Dr. Jose Morcuende: In general, what we recommend is if the baby born with the deformity and is very evident and then what we recommend is to wait for a week or 10 days and allow the baby to bounce with mom and dad, go back home because there's no any rush on starting the treatment right away. It's not an emergency.

Deformity can be corrected actually for a long period of time. So the best is just to go back home and arrange things for the baby. Many times this is the first baby of the family so that implies some stresses in the family.

It is better just to start the treatment when things are settled down at home. The treatment is based on very gentle manipulations, stretching of the foot in a very specific way following the normal biomechanics of the foot.

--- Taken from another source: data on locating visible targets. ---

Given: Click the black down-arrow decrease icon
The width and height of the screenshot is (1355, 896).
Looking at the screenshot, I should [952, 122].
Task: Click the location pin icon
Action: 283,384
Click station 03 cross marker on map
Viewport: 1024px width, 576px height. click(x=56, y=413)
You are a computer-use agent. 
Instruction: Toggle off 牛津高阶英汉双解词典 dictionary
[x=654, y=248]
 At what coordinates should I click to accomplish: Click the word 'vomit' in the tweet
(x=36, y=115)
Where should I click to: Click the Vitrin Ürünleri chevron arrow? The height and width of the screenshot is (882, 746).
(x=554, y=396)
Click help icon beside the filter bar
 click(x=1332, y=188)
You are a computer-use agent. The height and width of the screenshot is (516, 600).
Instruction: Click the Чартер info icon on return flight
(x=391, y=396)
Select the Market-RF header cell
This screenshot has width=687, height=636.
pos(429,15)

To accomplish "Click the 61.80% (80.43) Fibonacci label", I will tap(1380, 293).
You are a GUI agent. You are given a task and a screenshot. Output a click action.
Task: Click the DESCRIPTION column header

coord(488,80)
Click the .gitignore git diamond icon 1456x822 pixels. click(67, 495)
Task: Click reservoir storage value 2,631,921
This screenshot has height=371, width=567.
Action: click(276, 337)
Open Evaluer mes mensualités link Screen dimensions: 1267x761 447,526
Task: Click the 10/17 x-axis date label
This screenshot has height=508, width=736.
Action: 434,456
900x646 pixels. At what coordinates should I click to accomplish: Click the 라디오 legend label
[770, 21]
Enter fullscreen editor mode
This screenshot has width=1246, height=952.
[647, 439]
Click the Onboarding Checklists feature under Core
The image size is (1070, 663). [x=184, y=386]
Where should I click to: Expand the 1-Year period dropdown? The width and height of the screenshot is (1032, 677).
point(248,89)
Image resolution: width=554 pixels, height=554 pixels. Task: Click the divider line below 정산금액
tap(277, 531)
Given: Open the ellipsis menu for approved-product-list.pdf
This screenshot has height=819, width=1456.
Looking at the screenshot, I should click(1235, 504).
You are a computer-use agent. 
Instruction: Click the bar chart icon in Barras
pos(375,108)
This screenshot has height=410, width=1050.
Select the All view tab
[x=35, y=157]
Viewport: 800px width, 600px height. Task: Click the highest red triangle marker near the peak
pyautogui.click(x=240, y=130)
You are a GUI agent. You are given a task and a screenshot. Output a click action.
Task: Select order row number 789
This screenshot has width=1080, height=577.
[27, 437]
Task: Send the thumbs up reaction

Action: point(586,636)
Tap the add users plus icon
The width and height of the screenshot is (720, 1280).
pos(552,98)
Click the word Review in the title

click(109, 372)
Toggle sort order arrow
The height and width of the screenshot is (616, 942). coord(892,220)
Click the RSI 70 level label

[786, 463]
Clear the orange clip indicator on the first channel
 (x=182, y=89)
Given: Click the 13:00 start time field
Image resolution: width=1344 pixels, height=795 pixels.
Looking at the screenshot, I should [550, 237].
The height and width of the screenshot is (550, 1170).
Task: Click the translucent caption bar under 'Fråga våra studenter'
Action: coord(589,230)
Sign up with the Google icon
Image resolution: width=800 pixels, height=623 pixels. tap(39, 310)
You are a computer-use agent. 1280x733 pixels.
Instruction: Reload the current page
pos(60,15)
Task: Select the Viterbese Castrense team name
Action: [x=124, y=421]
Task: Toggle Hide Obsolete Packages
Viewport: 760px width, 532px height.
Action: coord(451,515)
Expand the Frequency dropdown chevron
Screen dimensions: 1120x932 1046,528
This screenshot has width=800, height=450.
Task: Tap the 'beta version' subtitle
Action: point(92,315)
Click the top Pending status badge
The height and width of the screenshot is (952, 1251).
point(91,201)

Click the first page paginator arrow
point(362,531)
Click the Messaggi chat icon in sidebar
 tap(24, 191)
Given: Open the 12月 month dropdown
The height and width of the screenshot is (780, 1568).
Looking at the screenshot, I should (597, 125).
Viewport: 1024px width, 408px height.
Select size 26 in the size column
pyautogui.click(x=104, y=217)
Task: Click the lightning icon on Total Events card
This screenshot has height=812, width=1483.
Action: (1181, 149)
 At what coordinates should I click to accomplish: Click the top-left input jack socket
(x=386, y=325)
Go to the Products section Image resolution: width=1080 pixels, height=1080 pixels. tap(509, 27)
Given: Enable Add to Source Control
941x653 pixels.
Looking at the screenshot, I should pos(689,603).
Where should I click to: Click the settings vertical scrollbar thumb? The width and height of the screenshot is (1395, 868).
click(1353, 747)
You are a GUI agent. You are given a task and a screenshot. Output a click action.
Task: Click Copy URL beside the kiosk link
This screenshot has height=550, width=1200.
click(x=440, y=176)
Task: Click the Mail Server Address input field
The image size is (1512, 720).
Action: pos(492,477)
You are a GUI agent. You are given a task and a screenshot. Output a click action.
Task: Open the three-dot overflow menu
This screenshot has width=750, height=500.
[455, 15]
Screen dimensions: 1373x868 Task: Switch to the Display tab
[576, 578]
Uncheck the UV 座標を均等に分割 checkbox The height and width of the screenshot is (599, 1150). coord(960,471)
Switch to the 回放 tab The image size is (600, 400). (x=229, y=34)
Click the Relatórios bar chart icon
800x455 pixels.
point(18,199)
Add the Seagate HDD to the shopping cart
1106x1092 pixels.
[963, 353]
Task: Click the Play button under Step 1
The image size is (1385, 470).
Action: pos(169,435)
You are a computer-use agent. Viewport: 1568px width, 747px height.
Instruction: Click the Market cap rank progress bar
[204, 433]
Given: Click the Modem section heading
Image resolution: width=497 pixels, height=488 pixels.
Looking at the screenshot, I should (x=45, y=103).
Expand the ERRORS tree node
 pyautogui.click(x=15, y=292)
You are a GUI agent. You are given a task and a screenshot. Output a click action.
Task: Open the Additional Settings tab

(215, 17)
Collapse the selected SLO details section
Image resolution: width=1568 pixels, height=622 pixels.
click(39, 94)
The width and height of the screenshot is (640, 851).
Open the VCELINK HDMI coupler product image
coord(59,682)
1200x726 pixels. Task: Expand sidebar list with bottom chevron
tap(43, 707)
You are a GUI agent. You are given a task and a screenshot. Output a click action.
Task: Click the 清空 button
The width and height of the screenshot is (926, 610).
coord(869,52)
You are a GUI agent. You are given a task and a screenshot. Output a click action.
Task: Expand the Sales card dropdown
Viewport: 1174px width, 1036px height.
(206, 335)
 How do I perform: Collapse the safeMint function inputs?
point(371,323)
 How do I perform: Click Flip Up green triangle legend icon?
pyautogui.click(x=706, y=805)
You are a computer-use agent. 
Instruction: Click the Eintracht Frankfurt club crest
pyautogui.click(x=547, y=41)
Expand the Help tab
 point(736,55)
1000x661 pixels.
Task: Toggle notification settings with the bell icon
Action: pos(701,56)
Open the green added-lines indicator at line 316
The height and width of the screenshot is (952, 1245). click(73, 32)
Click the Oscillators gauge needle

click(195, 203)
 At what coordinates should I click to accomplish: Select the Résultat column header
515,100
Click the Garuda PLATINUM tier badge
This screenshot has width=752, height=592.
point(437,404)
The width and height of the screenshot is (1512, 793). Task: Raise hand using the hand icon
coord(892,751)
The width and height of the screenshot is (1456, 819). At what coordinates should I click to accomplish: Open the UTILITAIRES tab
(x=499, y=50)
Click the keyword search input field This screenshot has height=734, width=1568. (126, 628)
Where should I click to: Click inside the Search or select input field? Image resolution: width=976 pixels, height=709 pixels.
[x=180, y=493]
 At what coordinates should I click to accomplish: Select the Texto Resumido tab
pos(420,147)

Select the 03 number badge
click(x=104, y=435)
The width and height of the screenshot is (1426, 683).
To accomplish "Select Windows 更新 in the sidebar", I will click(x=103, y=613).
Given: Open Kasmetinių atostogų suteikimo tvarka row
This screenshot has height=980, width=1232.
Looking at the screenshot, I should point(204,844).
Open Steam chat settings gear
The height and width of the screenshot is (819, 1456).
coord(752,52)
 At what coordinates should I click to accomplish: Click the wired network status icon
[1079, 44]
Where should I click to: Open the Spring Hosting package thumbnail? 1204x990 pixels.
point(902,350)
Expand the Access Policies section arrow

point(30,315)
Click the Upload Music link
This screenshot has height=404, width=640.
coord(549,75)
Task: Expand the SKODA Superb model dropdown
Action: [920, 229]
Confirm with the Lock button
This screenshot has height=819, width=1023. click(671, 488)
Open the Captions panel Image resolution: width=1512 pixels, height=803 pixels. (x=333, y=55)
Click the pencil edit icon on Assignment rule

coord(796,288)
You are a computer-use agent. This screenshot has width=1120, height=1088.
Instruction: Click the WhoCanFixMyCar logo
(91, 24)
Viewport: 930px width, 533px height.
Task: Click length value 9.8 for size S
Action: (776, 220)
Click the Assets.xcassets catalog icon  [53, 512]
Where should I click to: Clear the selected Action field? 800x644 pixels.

Although the clubfoot is abnormal, the joints follow the mechanics of a normal foot so you want to force the manipulation in a very specific way. And this way is called the Ponseti method.

Every time you see the patient, you can stretch a little bit the ligaments and then you maintain the correction with a cast. And the cast goes from the toes to the groin with the knee bend to a 90 degrees, is very well molded following the shapes of the bones and foot and the leg and just to allow the precise correction of the deformity.

Usually it takes four to five casts that can be changed every four to seven days to get the foot pretty much fully corrected.


One of the components of deformity is, as you said before, that the ankle is down and that is because the heel cord is, in many cases, very tight. So in order to provide full correction of deformity, we perform, which is called percutaneous Achilles tenotomy. What that mean is that you clip the tendon from very small incision is done with ophthalmologic knife actually. And you just clip the tendon so it lengthens so you can correct the foot to the normal position and then you place this in a cast.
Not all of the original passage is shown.